It is well known that an internal combustion engine having an expansion ratio larger than the compression ratio will have a higher thermal efficiency. An engine with such a feature was first taught by Atkinson and was termed as the Atkinson cycle. In an Atkinson cycle, combustion gas continues to expand within the cylinder to the atmospheric pressure. Various mechanisms aimed to realize the Atkinson cycle were proposed or developed. However, many of these Atkinson-cycle based engines may involve a complex mechanical structure and bulky size, which may result in a mechanical weakness.
An alternative to the Atkinson cycle is the Miller cycle through early or late closing of the intake valve to decrease the compression ratio. The Miller cycle differs from the Atkinson cycle in that the engine's structure remains the same as that of an engine operating on a conventional four-stroke cycle. With an engine under part load conditions, the Miller cycle may have the benefit of reducing the pumping losses by eliminating the charge throttling. One common practice of evaluating the performance of a Miller cycle is to consider its performance similar to the Atkinson cycle. In this evaluation, the Miller cycle's reduced compression ratio due to the early or late closing of the intake valve was used against the engine's expansion ratio, and it was claimed that the Miller cycle would have a thermal efficiency equivalent to that of the Atkinson cycle. According to this evaluation, a Miller cycle therefore would have a thermal efficiency higher than that of a conventional cycle, such as an Otto cycle or diesel cycle. This comparison may be confusing, however, because the calculation is based on the decreased compression ratio for both Miller and conventional cycles. It is well known that a larger compression ratio will provide a higher thermal efficiency. As a result, an engine operating on a conventional cycle without throttling, with its compression ratio being equal to the engine's full compression ratio, may in fact have a higher thermal efficiency than that operating on a Miller cycle.

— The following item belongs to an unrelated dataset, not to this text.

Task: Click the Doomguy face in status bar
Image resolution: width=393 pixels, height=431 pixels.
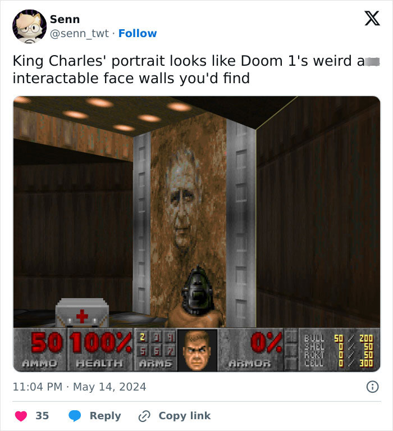Action: tap(197, 350)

Another technique that may substantially increase the engine's thermal efficiency is the variable compression ratio mechanism. It is well known that the compression ratio in an engine design is determined largely based on the knock threshold at the wide-open throttle condition. However, this knock threshold may not be applicable to a part throttle condition when an engine is under part-load conditions, which may allow a higher compression ratio to increase the engine's thermal efficiency. Since majority of an engine's operating time would occur under part load conditions, there is a strong incentive to enable a variable compression ratio mechanism in the engine design. Many techniques that may enable a variable compression ratio have been proposed or developed. These techniques may vary the compression ratio by moving crankshaft axis, varying the piston stroke, moving the cylinder head, varying the combustion chamber volume, modifying connecting rod geometry, moving the crankpin within the crankshaft, or varying the piston deck height. However, so far no engine implementing any of these variable compression ratio techniques mentioned above has reached the production level.
Yet another issue facing the internal combustion engine industry is the cold start problem particularly in connection with alternative fuels such as ethanol and methanol. Although ethanol and methanol are considered to be renewable and their utilization has been promoted as the fuel of future, an internal combustion engine operating on ethanol or methanol would normally encounter cold-start problems, due to their large latent heat and lower vaporization rate. Over the years, many techniques have been considered to overcome the cold start problem. These techniques include gasoline pilot start, onboard distillation systems, glow-plug ignited fuel systems, electric superchargers, quick-heating of intake manifold, liquid-heated fuel injector rails, and phase-changing catalysts. Although some of these techniques may be able to solve the cold start problem, they may have the disadvantages of increasing the complexity of the engine system, causing inconvenience of consumers, or taking a long period of time to start the engine.